Jenkins: That was simple enough. We told her they had died in a fire. Don’t give me that look. If you’d have known these people…it was for the best.
Vincent: Whatever. So what happened to her?
Jenkins: Well, after a while things started to get out of hand. She was changing people’s personalities, not intentionally mind you, but if she didn’t like you, if she somehow got it into her head that you were a bad person, well…
Vincent: Just say it. You killed her didn’t you doc?
Jenkins: No. Not me. In fact, I did all I could to stop that from happening. Because…because I loved her.
Vincent: But she was killed.
Jenkins: [pause] Yes.
Vincent: And what’s the point of telling me all this?

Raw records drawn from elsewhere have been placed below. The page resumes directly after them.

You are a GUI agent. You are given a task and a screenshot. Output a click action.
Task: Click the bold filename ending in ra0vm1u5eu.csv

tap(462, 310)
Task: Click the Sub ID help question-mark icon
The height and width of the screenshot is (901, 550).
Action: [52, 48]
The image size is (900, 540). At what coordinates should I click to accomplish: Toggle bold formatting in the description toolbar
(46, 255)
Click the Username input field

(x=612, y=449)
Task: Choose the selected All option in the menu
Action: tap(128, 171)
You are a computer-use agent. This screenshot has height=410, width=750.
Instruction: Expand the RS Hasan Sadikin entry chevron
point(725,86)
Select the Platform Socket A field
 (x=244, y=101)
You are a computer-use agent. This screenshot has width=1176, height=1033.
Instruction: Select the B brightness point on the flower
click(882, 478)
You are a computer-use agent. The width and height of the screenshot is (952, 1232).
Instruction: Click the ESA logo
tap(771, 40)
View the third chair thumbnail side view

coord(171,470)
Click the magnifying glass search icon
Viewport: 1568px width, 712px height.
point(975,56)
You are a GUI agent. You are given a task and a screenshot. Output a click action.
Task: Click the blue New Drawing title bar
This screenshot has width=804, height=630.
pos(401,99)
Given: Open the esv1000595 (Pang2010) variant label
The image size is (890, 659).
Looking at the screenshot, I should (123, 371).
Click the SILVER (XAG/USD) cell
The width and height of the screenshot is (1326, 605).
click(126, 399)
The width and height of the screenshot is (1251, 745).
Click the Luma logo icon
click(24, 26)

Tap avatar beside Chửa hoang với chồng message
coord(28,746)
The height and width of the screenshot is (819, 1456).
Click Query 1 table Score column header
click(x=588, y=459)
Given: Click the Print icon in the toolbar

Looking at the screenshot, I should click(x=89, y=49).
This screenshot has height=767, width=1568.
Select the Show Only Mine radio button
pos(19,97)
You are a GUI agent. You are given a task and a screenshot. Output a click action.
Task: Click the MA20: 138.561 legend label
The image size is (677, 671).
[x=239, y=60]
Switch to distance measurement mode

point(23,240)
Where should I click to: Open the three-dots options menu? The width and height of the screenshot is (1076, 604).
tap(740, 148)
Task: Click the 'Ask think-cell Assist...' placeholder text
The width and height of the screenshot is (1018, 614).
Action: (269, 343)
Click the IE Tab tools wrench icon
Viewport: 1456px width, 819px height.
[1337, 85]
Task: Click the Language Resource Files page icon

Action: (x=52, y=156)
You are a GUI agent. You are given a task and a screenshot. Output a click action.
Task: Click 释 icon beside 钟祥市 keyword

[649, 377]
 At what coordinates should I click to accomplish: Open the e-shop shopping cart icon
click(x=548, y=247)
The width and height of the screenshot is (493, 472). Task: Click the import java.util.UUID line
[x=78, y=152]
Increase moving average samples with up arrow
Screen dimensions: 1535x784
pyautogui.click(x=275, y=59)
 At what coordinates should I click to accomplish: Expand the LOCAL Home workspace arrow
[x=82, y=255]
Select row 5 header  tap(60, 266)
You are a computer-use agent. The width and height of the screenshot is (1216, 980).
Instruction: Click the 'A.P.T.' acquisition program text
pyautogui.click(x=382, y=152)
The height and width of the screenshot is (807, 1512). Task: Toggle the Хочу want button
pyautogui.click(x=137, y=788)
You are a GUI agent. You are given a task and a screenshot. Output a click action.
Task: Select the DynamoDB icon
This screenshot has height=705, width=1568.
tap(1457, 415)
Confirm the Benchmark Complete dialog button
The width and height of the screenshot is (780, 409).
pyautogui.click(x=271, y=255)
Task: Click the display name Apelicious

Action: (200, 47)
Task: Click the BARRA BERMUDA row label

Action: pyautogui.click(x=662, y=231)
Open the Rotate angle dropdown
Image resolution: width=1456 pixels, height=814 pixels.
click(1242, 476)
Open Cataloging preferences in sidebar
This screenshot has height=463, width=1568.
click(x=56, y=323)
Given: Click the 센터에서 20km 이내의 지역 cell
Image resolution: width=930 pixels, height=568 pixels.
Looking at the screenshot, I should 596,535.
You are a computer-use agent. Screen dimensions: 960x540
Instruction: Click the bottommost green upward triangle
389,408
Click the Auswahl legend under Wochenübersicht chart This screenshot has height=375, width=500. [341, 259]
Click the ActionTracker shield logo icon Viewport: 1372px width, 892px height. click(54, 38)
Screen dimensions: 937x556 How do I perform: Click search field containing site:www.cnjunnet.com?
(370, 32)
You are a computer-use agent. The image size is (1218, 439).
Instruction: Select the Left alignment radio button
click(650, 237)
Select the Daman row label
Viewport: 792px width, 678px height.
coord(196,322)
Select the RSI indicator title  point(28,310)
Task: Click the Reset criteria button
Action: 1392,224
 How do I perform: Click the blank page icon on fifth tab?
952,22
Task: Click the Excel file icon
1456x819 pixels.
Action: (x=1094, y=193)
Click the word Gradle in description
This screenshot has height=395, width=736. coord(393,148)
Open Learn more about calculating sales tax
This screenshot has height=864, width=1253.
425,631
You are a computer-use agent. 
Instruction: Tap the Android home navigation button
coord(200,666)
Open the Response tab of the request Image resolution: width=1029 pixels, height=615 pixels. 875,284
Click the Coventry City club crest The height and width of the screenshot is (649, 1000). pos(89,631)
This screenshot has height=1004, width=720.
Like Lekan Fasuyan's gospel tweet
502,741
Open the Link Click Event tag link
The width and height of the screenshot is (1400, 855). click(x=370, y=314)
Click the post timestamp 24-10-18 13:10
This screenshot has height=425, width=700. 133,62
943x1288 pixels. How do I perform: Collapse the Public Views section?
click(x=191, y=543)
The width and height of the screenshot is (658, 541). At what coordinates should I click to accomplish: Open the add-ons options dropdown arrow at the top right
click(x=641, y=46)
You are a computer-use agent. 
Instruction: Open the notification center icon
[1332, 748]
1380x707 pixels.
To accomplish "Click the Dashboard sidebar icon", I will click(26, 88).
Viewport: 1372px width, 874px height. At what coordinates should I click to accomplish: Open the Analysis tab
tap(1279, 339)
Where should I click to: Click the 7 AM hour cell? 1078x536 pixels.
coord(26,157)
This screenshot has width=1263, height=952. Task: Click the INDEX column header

Jenkins: I just told you I loved her. And that was the truth. But the question, the question I lie awake at nights asking myself over and over, is WHY did I love her? Was is because I saw in her the innocence and happiness of youth? Or was it because she believed I would?
Vincent: What’s your point doc? What does any of this, as interesting as it may be have to do with Frog?
Jenkins: My point Vinny, is that in our line of work a thing need not be malicious or evil to be dangerous. You say your friend wouldn’t hurt anyone? I believe you. But that doesn’t mean he isn’t a threat to everyone alive on the planet today.
Vincent: How can that be?
Jenkins: What did you see? In that moment when your hand touched the “something” what did you see?
Vincent: I already told you I don’t remember.
Jenkins: You saw the truth Vinny. You touched the boundary between the world we perceive and the world beyond and you saw…something. Something maybe you can’t put into words. But there all the same sitting inside your head. You know more than you’re telling. So don’t play dumb with me.
Vincent: I just want this to be over. I want things to go back to the way they were.
Jenkins: I want that too Vincent, and I’m sorry, but that just isn’t possible. But you’ve got to do the right thing.
Vincent: And what would you know about the “right thing”?
Jenkins turns off the recorder in front of her, and sighs, rubbing her fingers deep into her temples.
“Why did you switch off the recorder?” Vinny asks, suspicious. “This is a ploy isn’t it? An act to make you think you’re on my side somehow. Well, let me tell you something, because-”
“It’s not an act Vincent,” Dr. Jenkins says, almost snapping the words out.
Jenkins takes her ID badge and tosses it on the table.
Vincent looks down at it and back up at her.
“It’ll grant you Level 3 access to the rest of the facility. Most notably, the exits.”
Jenkins lets out a long breath. “Because you’re right, more or less. We aren’t good. We do the best we can, we do hold back greater evil, but…it’s at the expense of something else. Maybe at the expense of our own humanity.”
“You can’t do this. When they find out-”
“When they find out they’ll probably send me down for D-Class processing. Maybe if I’m lucky they’re wipe out every single one of my memories and set me out to fend for myself in some big city somewhere. One more crazy homeless person? Who’s gonna care?”
“Either way, it’s your life you’re talking about.”
“I don’t have a life. Not any more. I used to. I used to have a wonderful husband and two beautiful daughters. But then I came here. And this place…it changed me. And bit by bit, the knowledge I had gained, the terrible truth I knew came between me and them, driving them farther and farther away. So in a very real sense they can’t take my life Vincent. It’s already gone. Now there’s nothing left but a body and an occupation. You think you’re the only one stumbling through life like a zombie, miserable, purposeless? You’re not. The world is full of people who don’t matter, Vinny. And in this moment, I’m changing that. I’m making a difference. And yeah, it’ll cost me. It’ll cost me a lot. So don’t screw it up.